| Source records |
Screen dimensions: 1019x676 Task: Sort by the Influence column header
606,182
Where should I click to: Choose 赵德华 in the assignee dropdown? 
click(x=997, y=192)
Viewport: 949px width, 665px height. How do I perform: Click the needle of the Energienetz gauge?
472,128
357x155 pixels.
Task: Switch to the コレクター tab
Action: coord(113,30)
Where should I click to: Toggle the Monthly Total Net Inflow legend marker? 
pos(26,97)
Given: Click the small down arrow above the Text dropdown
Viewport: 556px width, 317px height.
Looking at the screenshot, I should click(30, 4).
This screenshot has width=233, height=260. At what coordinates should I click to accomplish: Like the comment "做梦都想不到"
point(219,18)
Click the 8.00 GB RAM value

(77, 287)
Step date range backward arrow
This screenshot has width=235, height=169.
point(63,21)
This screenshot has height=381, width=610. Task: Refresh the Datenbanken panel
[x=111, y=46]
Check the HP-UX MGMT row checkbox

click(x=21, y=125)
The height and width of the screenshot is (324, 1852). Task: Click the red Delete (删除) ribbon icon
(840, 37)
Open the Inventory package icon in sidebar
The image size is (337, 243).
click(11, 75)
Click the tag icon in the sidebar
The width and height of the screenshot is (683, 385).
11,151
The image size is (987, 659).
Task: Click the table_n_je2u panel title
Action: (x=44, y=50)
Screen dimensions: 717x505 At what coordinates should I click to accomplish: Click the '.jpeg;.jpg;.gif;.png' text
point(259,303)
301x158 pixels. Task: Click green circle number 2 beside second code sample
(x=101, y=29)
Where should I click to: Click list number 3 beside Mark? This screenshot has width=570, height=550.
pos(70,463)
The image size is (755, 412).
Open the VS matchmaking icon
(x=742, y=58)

| WORK TO COMPLETE |
Retype each of the records, word for word, with nothing added or dropped.

| WRITTEN SOLUTION |
Screen dimensions: 1019x676 Task: Sort by the Influence column header
606,182
Where should I click to: Choose 赵德华 in the assignee dropdown? 
click(x=997, y=192)
Viewport: 949px width, 665px height. How do I perform: Click the needle of the Energienetz gauge?
472,128
357x155 pixels.
Task: Switch to the コレクター tab
Action: coord(113,30)
Where should I click to: Toggle the Monthly Total Net Inflow legend marker? 
pos(26,97)
Given: Click the small down arrow above the Text dropdown
Viewport: 556px width, 317px height.
Looking at the screenshot, I should click(30, 4).
This screenshot has width=233, height=260. At what coordinates should I click to accomplish: Like the comment "做梦都想不到"
point(219,18)
Click the 8.00 GB RAM value

(77, 287)
Step date range backward arrow
This screenshot has width=235, height=169.
point(63,21)
This screenshot has height=381, width=610. Task: Refresh the Datenbanken panel
[x=111, y=46]
Check the HP-UX MGMT row checkbox

click(x=21, y=125)
The height and width of the screenshot is (324, 1852). Task: Click the red Delete (删除) ribbon icon
(840, 37)
Open the Inventory package icon in sidebar
The image size is (337, 243).
click(11, 75)
Click the tag icon in the sidebar
The width and height of the screenshot is (683, 385).
11,151
The image size is (987, 659).
Task: Click the table_n_je2u panel title
Action: (x=44, y=50)
Screen dimensions: 717x505 At what coordinates should I click to accomplish: Click the '.jpeg;.jpg;.gif;.png' text
point(259,303)
301x158 pixels. Task: Click green circle number 2 beside second code sample
(x=101, y=29)
Where should I click to: Click list number 3 beside Mark? This screenshot has width=570, height=550.
pos(70,463)
The image size is (755, 412).
Open the VS matchmaking icon
(x=742, y=58)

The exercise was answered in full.